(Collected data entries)

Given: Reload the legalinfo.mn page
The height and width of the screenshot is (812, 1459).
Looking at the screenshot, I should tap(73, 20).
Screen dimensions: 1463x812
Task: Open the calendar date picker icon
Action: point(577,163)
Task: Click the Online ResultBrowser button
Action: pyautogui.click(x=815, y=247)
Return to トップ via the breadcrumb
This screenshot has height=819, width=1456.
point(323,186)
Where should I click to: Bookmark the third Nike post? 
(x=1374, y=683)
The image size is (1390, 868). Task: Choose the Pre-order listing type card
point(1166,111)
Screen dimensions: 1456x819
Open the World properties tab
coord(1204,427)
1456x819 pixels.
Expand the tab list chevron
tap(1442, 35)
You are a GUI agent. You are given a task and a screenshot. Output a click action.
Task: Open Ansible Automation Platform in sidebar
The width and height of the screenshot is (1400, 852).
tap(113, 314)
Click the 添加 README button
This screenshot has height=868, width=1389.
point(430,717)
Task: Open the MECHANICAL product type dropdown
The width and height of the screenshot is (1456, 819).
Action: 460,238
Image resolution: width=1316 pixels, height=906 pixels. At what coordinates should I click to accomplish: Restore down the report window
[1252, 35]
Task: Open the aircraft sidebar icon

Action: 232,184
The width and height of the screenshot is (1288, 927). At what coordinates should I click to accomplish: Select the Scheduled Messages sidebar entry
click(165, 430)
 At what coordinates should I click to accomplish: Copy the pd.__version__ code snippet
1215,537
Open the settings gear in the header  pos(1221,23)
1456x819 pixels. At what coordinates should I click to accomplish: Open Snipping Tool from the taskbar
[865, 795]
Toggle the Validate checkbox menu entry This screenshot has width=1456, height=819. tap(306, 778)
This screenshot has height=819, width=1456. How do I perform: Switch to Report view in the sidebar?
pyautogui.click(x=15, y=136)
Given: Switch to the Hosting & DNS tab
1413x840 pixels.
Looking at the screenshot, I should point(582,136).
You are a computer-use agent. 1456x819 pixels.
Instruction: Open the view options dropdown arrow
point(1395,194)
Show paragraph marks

* **Activity**
Print exactly the lines above, between the one holding "Task: Open the MECHANICAL" and the one holding "Toggle the Validate", inclusive, and nothing besides.

* **Output of the exercise**
Task: Open the MECHANICAL product type dropdown
The width and height of the screenshot is (1456, 819).
Action: 460,238
Image resolution: width=1316 pixels, height=906 pixels. At what coordinates should I click to accomplish: Restore down the report window
[1252, 35]
Task: Open the aircraft sidebar icon

Action: 232,184
The width and height of the screenshot is (1288, 927). At what coordinates should I click to accomplish: Select the Scheduled Messages sidebar entry
click(165, 430)
 At what coordinates should I click to accomplish: Copy the pd.__version__ code snippet
1215,537
Open the settings gear in the header  pos(1221,23)
1456x819 pixels. At what coordinates should I click to accomplish: Open Snipping Tool from the taskbar
[865, 795]
Toggle the Validate checkbox menu entry This screenshot has width=1456, height=819. tap(306, 778)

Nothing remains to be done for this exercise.